_Exercise_: As you look over the data below, please find each line where the word "agent" appears, then copy it.

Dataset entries
———
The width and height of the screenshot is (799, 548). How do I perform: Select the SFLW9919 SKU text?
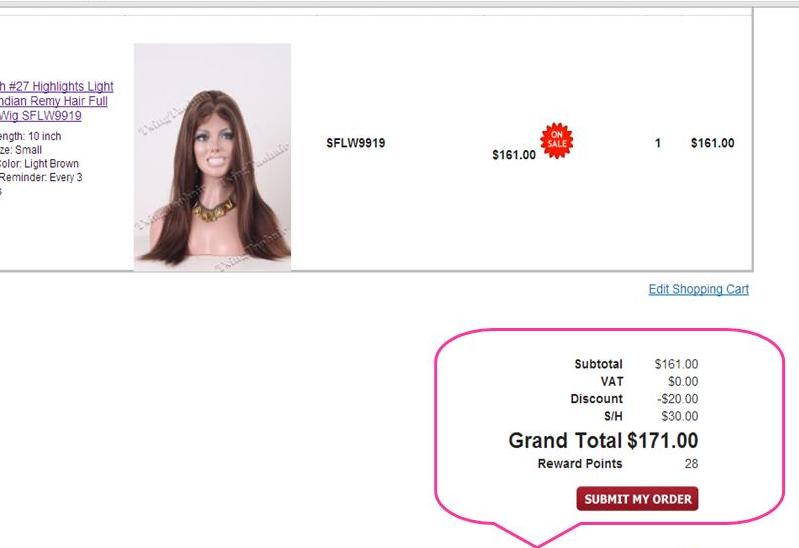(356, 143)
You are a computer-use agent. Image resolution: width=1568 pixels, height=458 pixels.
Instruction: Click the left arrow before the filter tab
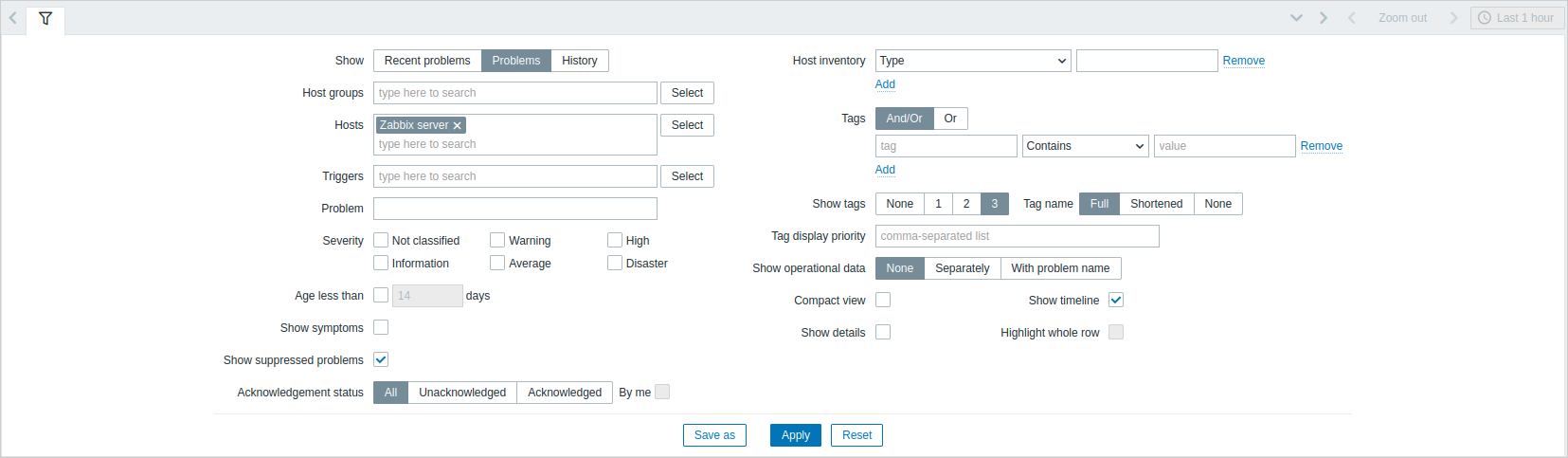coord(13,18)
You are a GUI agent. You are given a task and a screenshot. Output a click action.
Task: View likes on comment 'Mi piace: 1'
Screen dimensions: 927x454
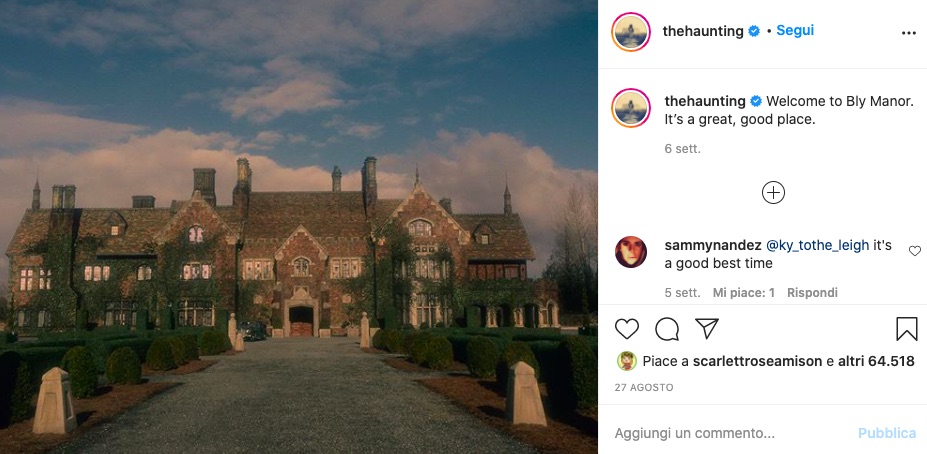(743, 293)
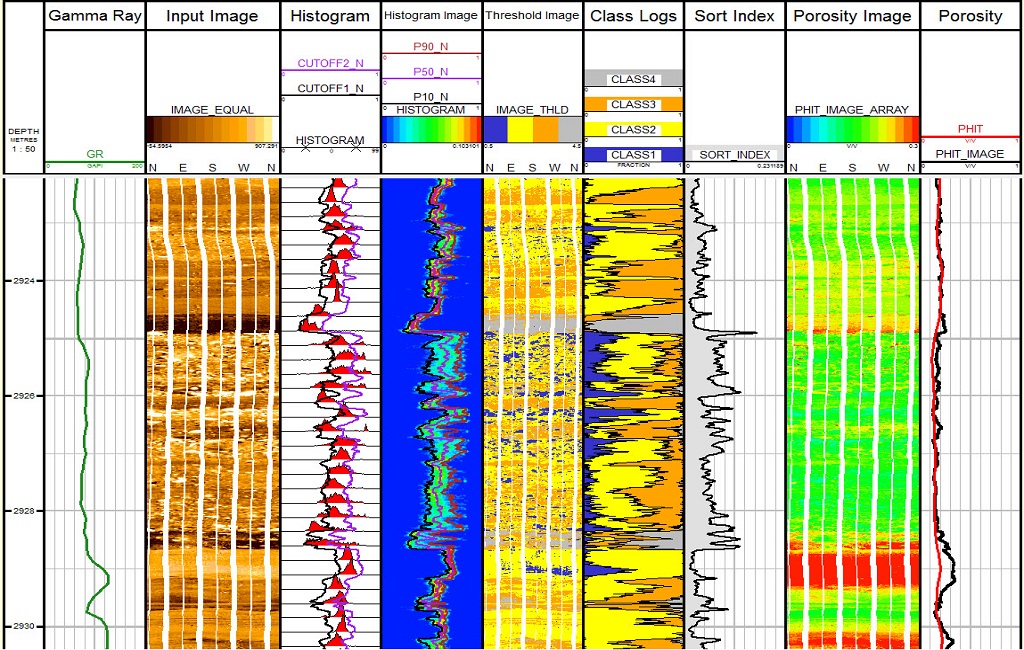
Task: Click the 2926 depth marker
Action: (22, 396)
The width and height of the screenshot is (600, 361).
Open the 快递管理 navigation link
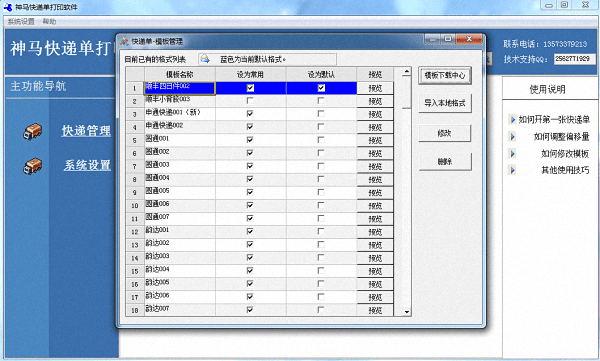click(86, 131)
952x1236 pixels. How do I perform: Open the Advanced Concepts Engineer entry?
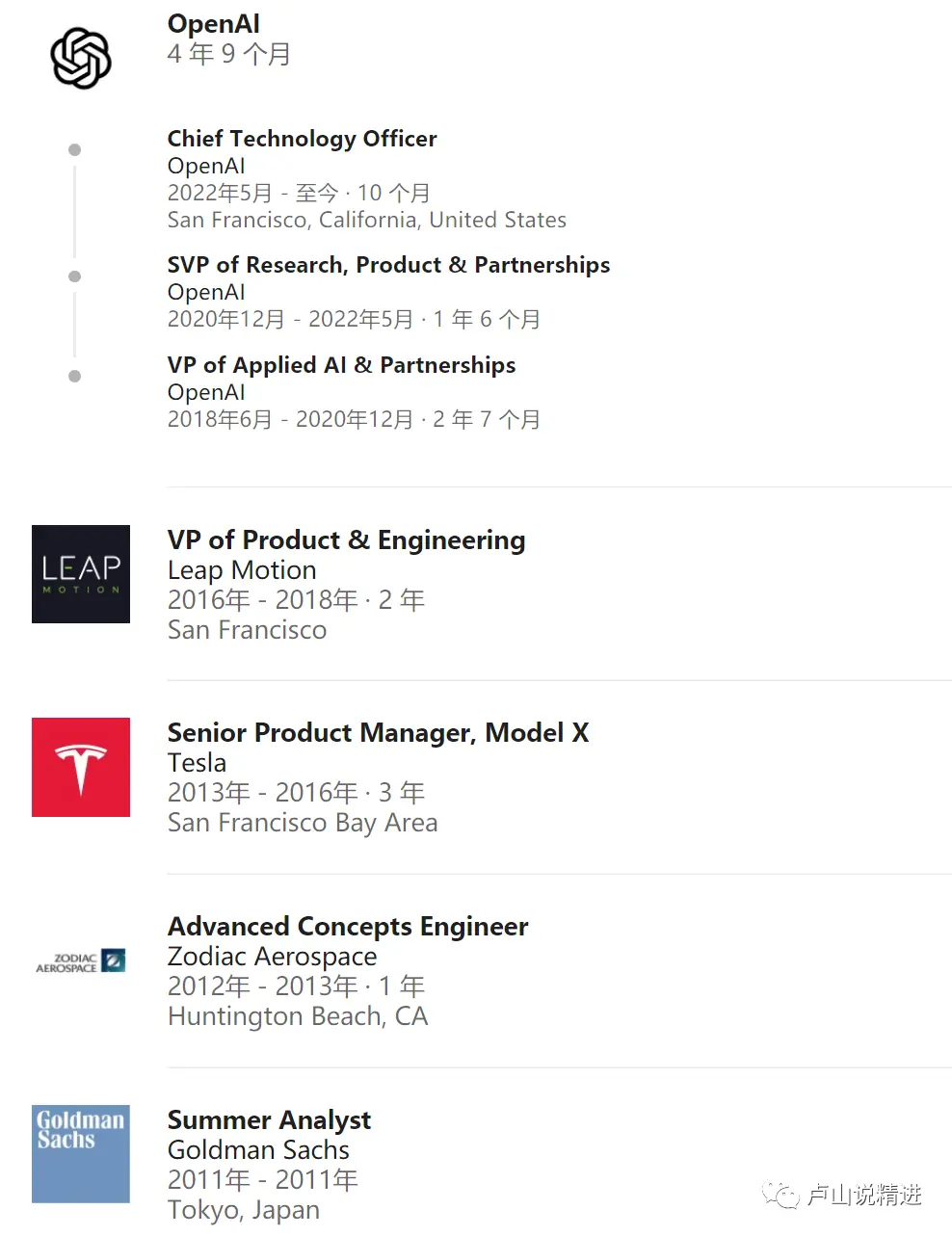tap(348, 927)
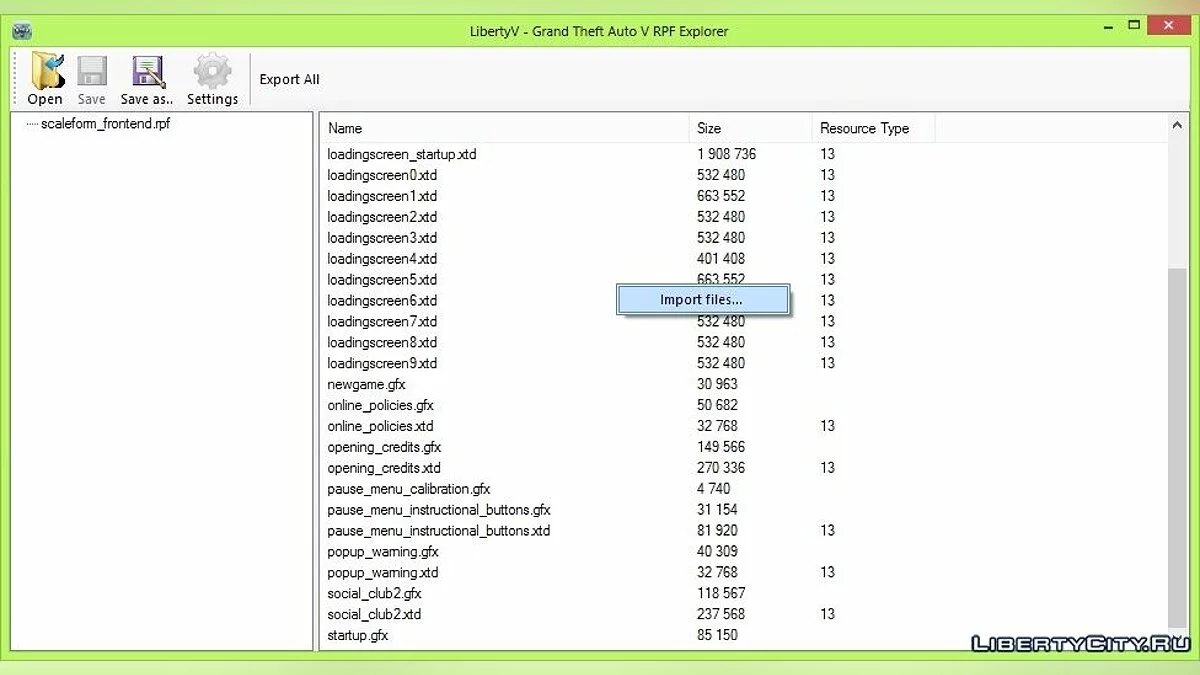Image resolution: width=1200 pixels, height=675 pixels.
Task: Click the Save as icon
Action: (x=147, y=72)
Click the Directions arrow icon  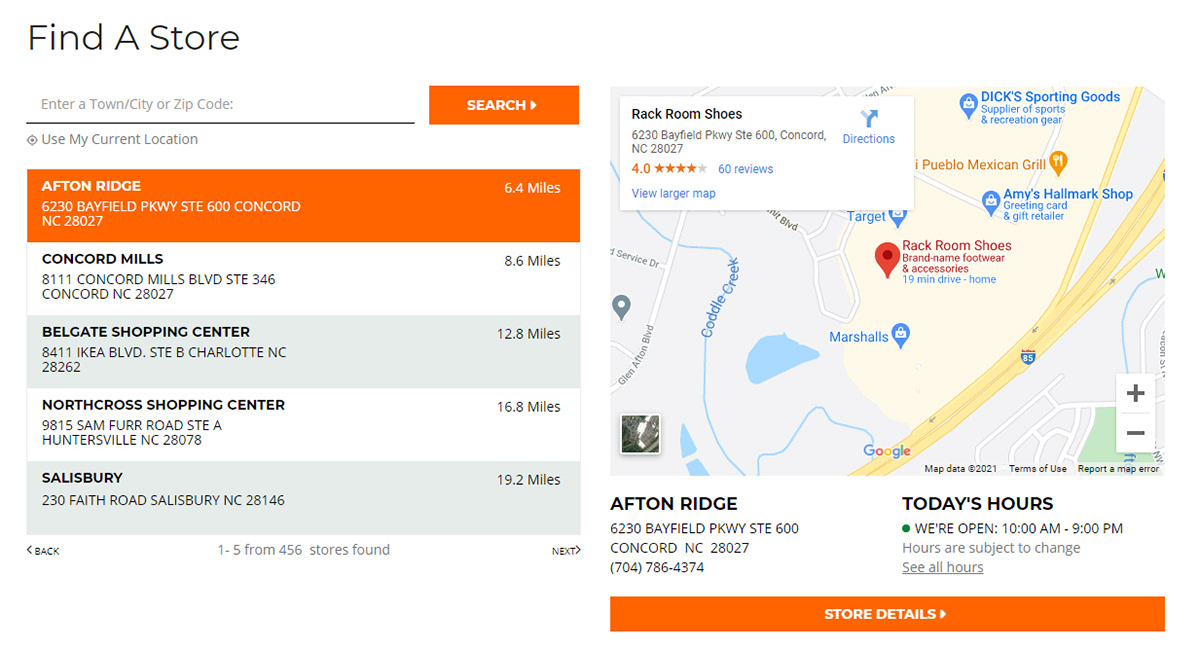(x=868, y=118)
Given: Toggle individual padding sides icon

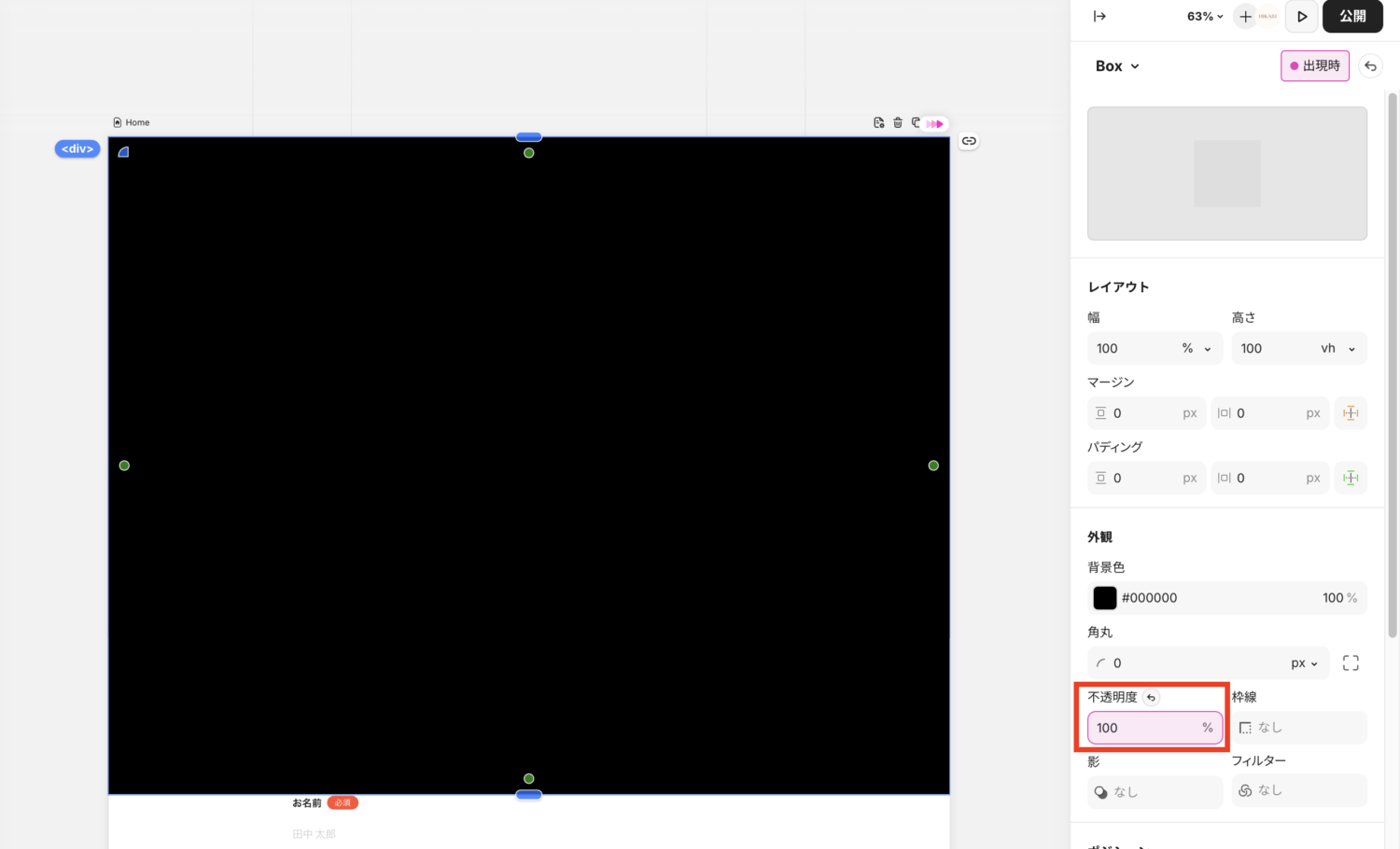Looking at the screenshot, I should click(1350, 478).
———
_Answer below_:
You are a computer-use agent. Image resolution: width=1568 pixels, height=458 pixels.
You are a GUI agent. You are given a task and a screenshot. Output a click action.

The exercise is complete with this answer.